Earlier today, Canada’s new Liberal government unveiled a stimulus budget meant to revive slumping growth with a surge in infrastructure spending and said it would run a deficit nearly three times larger than promised during last year’s election.
The government projected a C$29.4 billion ($22.5 billion) deficit for fiscal 2016-17 and gave no target date for returning to a balanced budget. This budget broke virtually all pledges the Liberals made before the election, including running just three years of deficits of up to C$10 billion before balancing the books by fiscal 2019-20.
“We are seizing the opportunity to invest in people and the economy, and to prepare Canada for a brighter future,” Finance Minister Bill Morneau said.
What he is really seizing is the Bank of Canada money printer, because in order to monetize this surging deficit, the BOC will soon have to unleash its own QE in the coming months.
As Reuters adds, because the Liberals command a majority in the Canadian Parliament’s House of Commons, the budget is guaranteed to pass.
Which is bad news not so much for the Canadian Dollar, which will certainly devalue in the coming months as the market prices in what a massive surge in deficit spending means although so will all other currencies as the global debasement race accelerates once more in a few short months, but for bank depositors, because deep inside the budget announcement, in the section discussing “tax fairness and a strong financial sector”, we have official confirmation that Canada has just become the latest country to treat depositors as the bank creditors they are, and as such, they too will be impaired, or “bailed-in” the next time a Canadian bank needs to be rescued.
The specific text:
Introducing a Bank Recapitalization “Bail-in” Regime
To protect Canadian taxpayers in the unlikely event of a large bank failure, the Government is proposing to implement a bail-in regime that would reinforce that bank shareholders and creditors are responsible for the bank’s risks—not taxpayers. This would allow authorities to convert eligible long-term debt of a failing systemically important bank into common shares to recapitalize the bank and allow it to remain open and operating. Such a measure is in line with international efforts to address the potential risks to the financial system and broader economy of institutions perceived as “too-big-to-fail”.
The Government is proposing to introduce framework legislation for the regime along with accompanying enhancements to Canada’s bank resolution toolkit. Regulations and guidelines setting out further features of the regime will follow. This will provide stakeholders with an additional opportunity to comment on elements of the proposed regime.
Bail-in Regime for Banks
Canada’s financial system performed well during the 2008 global financial crisis. Since that time, Canada has been an active participant in the G20’s financial sector reform agenda aimed at addressing the factors that contributed to the crisis. This includes international efforts to address the potential risks to the financial system and broader economy of institutions perceived as “too-big-to-fail”. Implementation of a bail-in regime for Canada’s domestic systemically important banks would strengthen our bank resolution toolkit so that it remains consistent with best practices of peer jurisdictions and international standards endorsed by the G20.

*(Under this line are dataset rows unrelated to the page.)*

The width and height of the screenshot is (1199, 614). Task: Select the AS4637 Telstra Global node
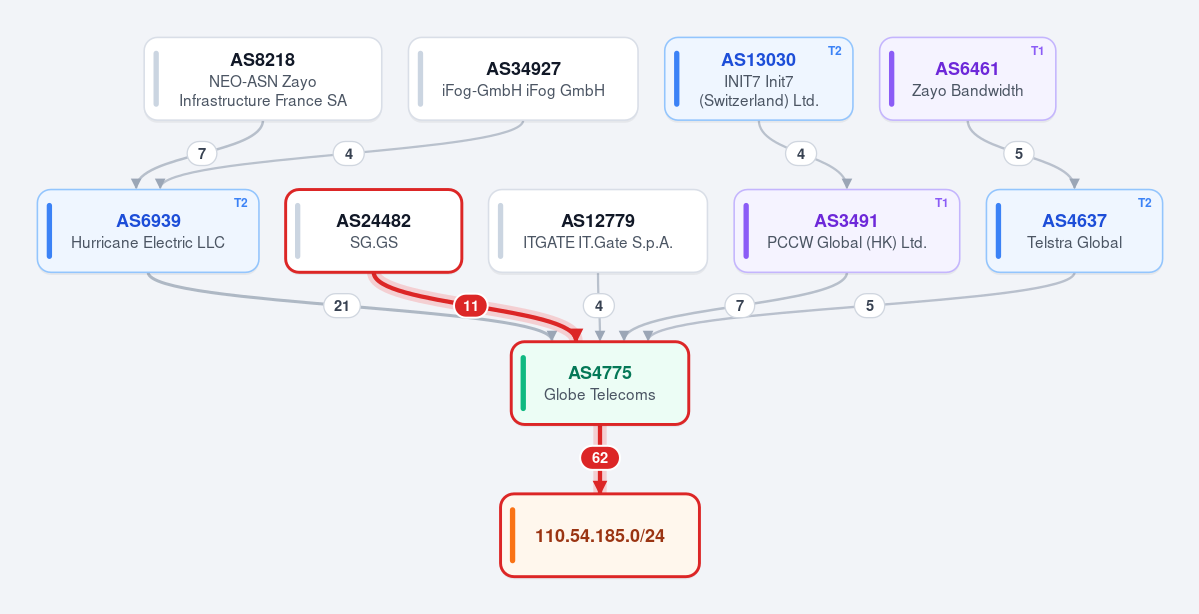click(x=1074, y=231)
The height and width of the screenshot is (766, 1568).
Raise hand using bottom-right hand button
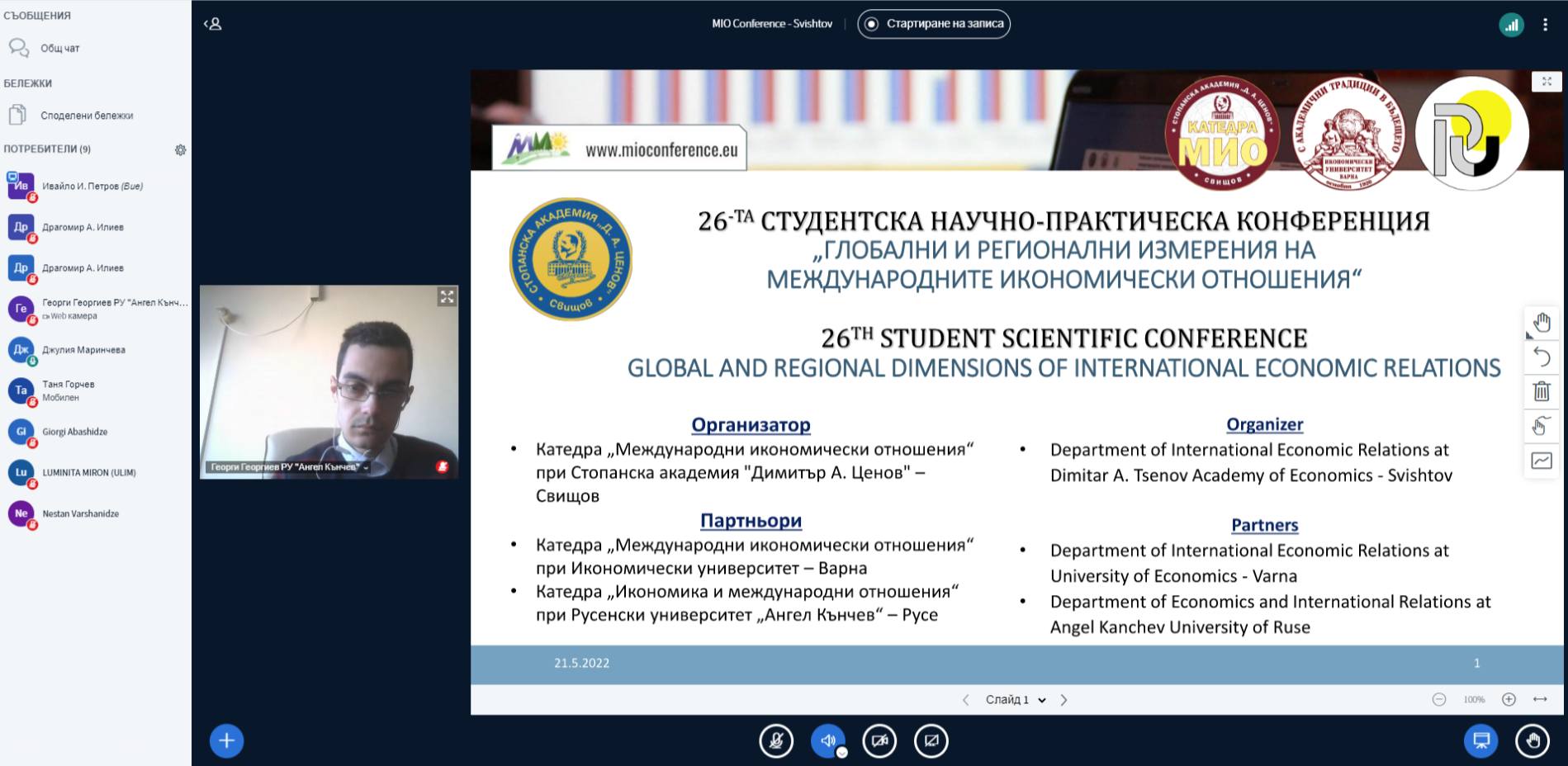[1532, 740]
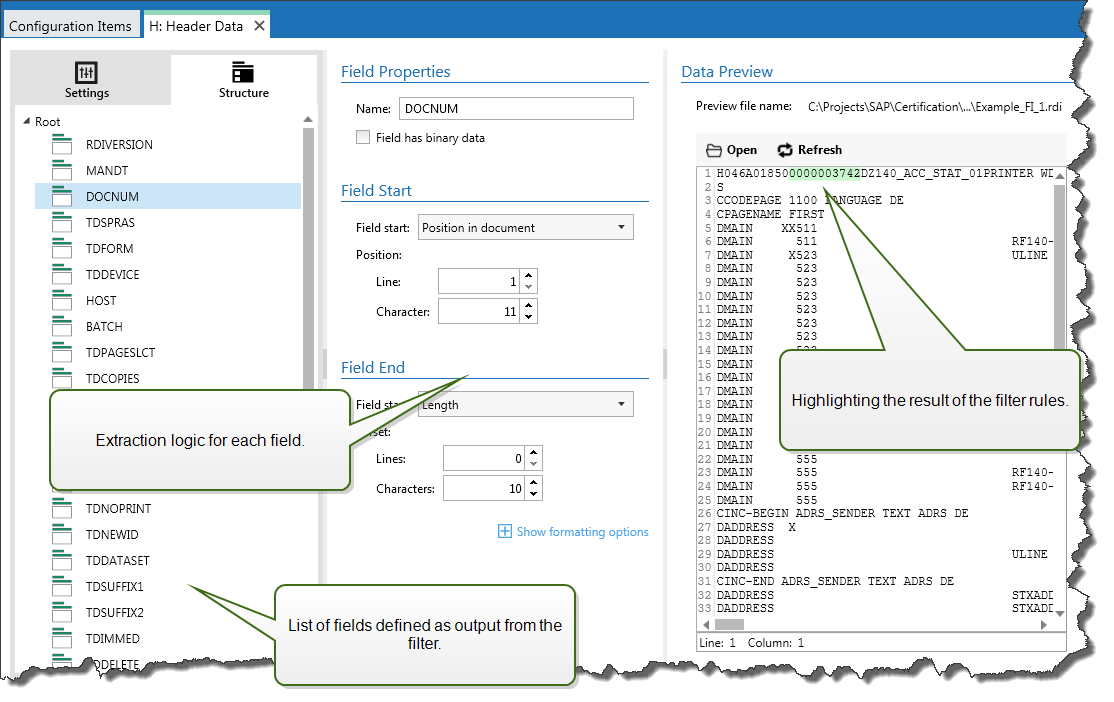Increase the Line position stepper value
This screenshot has height=702, width=1114.
tap(529, 277)
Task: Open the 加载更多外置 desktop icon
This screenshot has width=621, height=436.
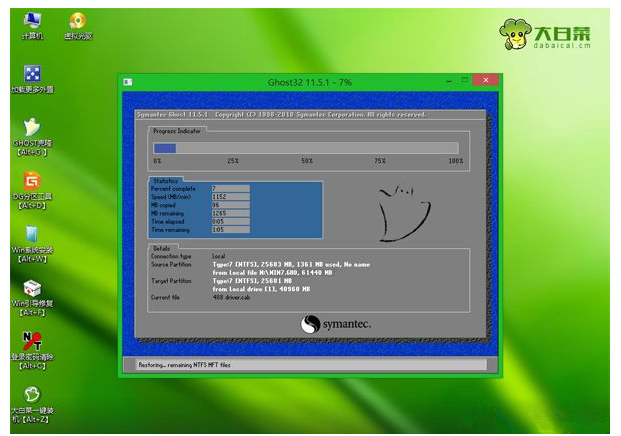Action: coord(31,76)
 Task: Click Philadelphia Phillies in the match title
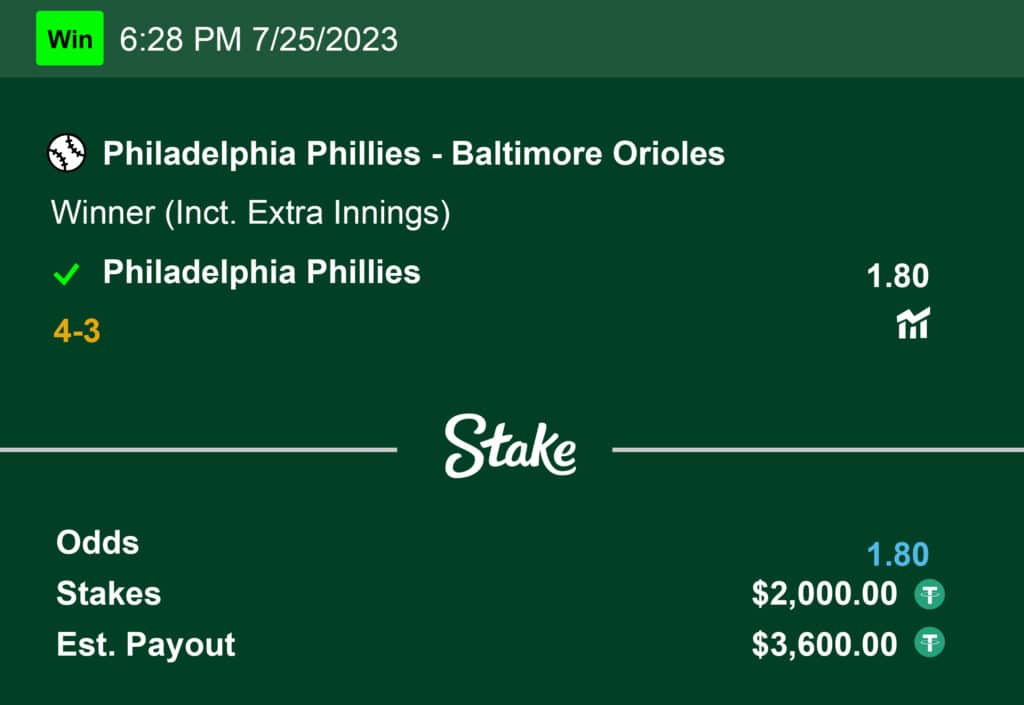pyautogui.click(x=262, y=154)
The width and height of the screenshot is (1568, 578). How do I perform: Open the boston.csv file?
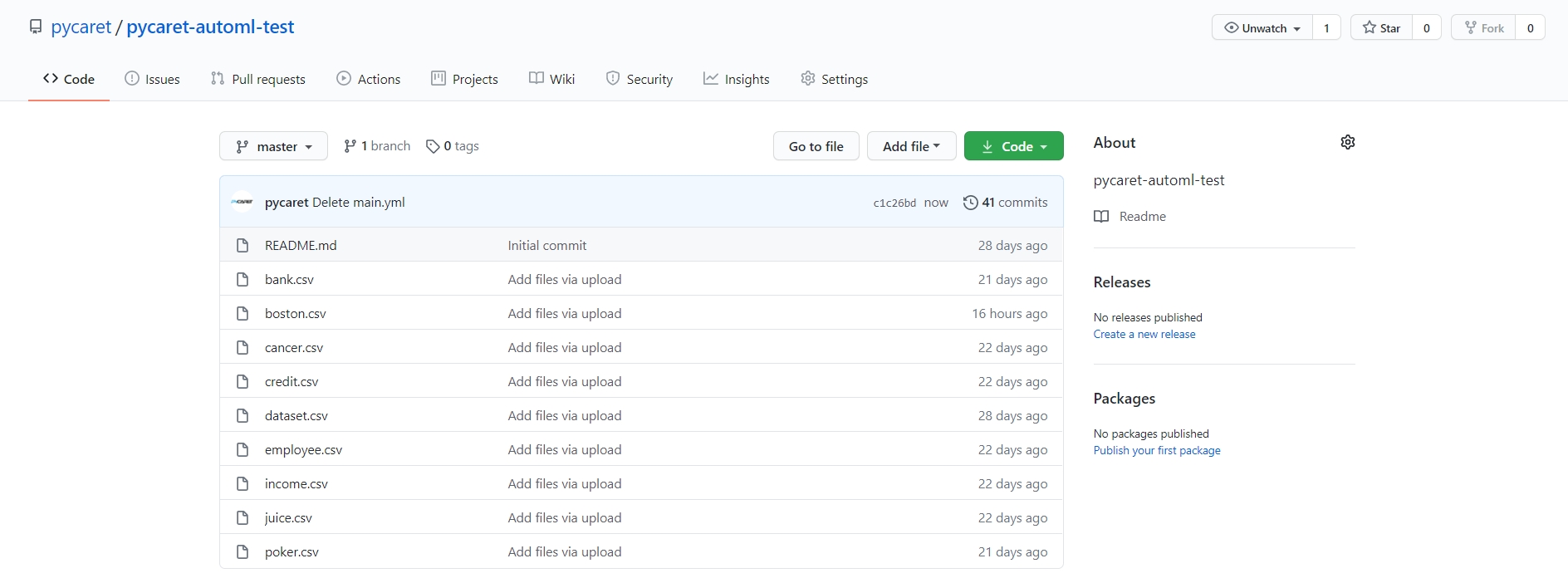coord(296,314)

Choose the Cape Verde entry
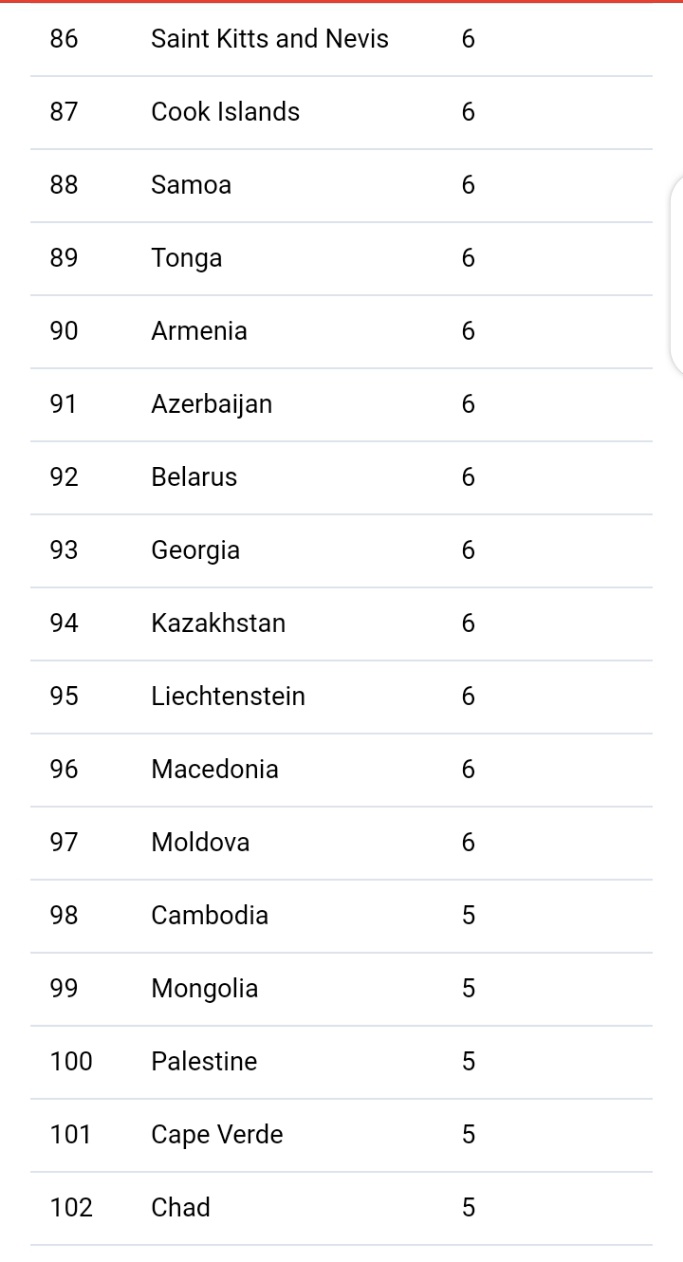click(217, 1134)
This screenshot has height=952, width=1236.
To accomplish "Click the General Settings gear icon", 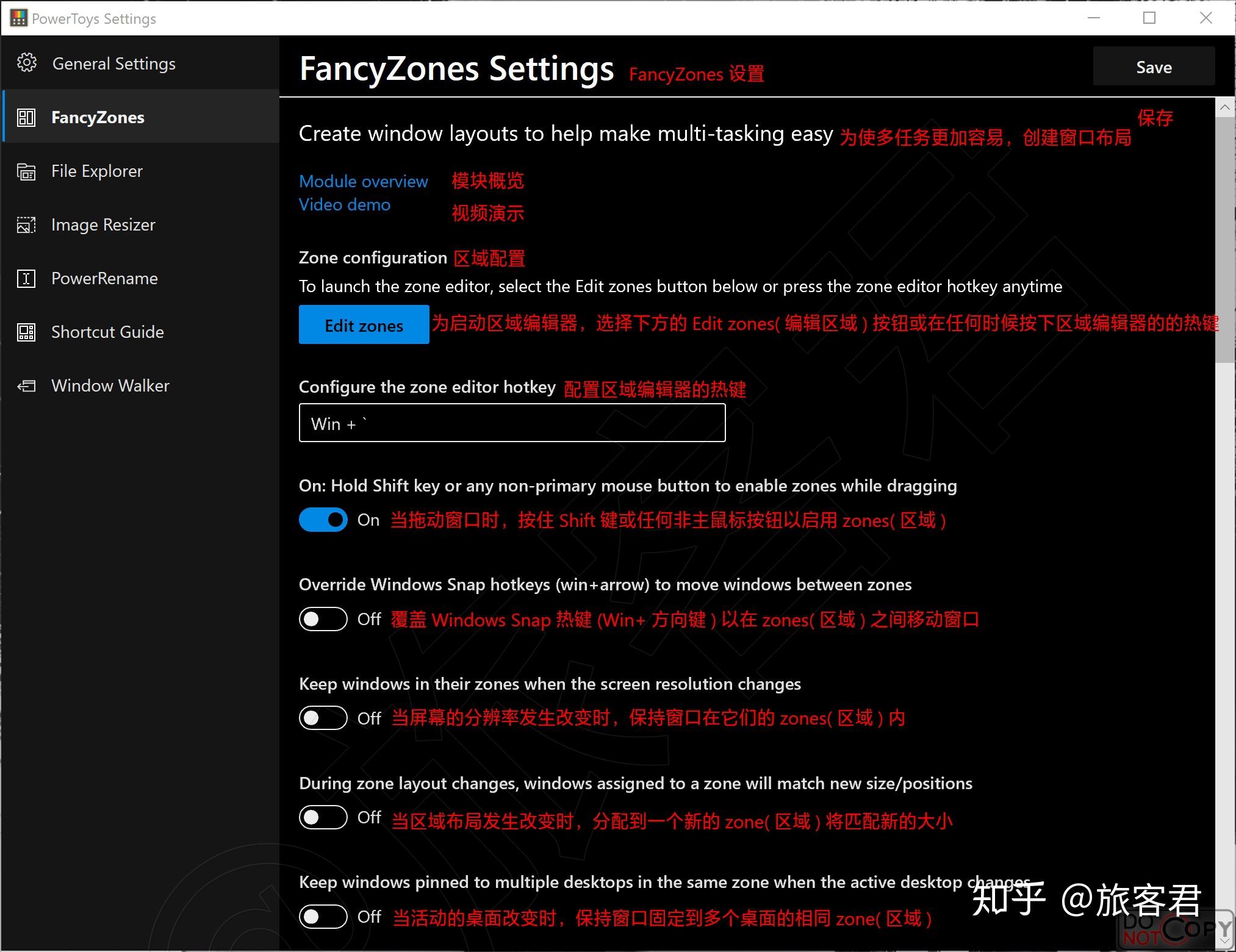I will point(26,63).
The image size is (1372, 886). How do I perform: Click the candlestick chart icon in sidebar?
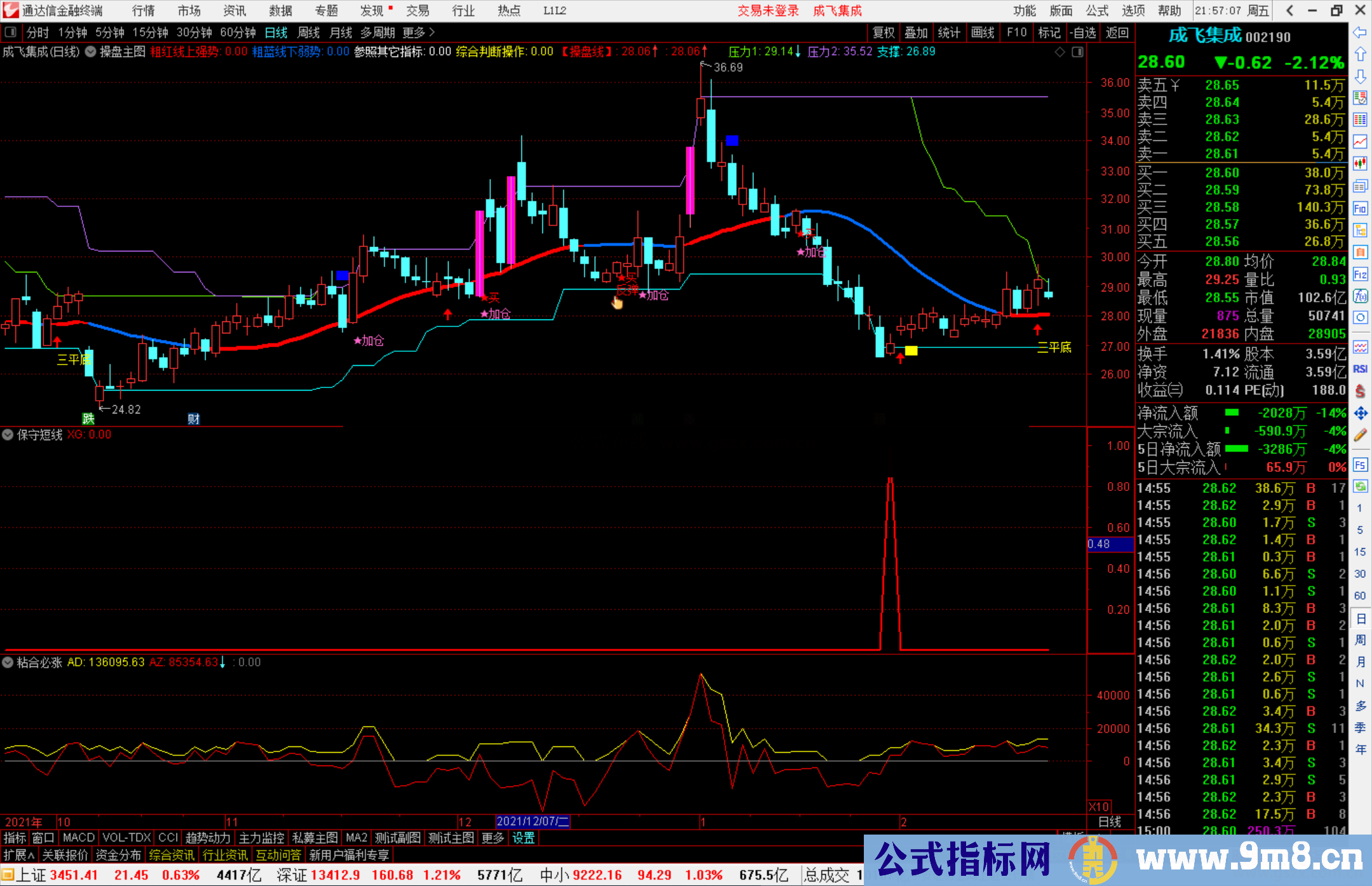(x=1360, y=163)
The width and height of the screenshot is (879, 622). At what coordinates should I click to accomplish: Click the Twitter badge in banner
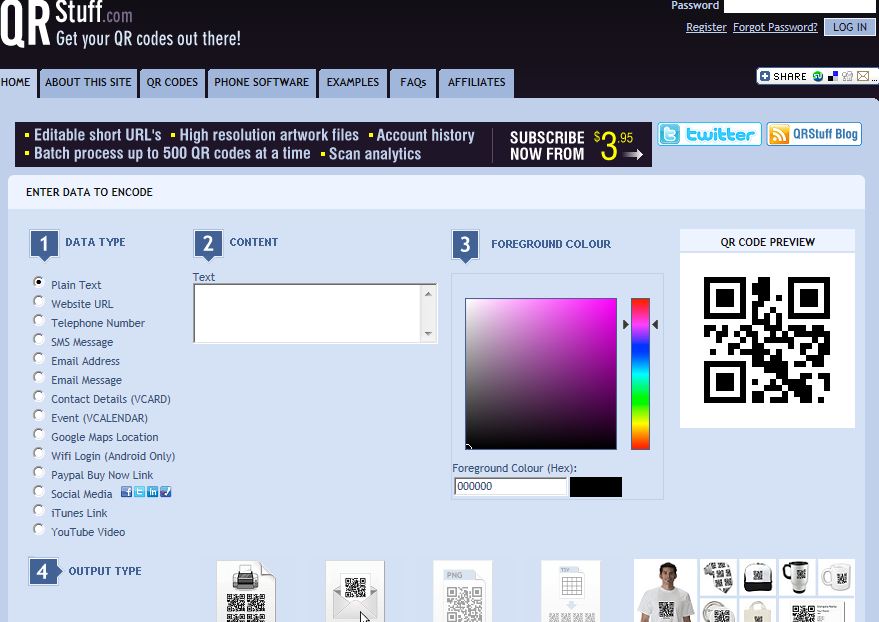tap(709, 135)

This new “bail-in” regime is spun as benefitting taxpayers; what isn’t mentioned is that most of those taxpayers who will be “protected” also happen to be the impaired depositors (also known as creditors) in these soon to be bailed-in banks, which begs the question: just who or what is being protected here?
Should oil remain at its current price, or drift lower again, we will certainly find out in practice, because as even Canada’s regulator is now warning, there is far less stability than meets the eye behind the “rock solid” balance sheet facade of Canada’s banks.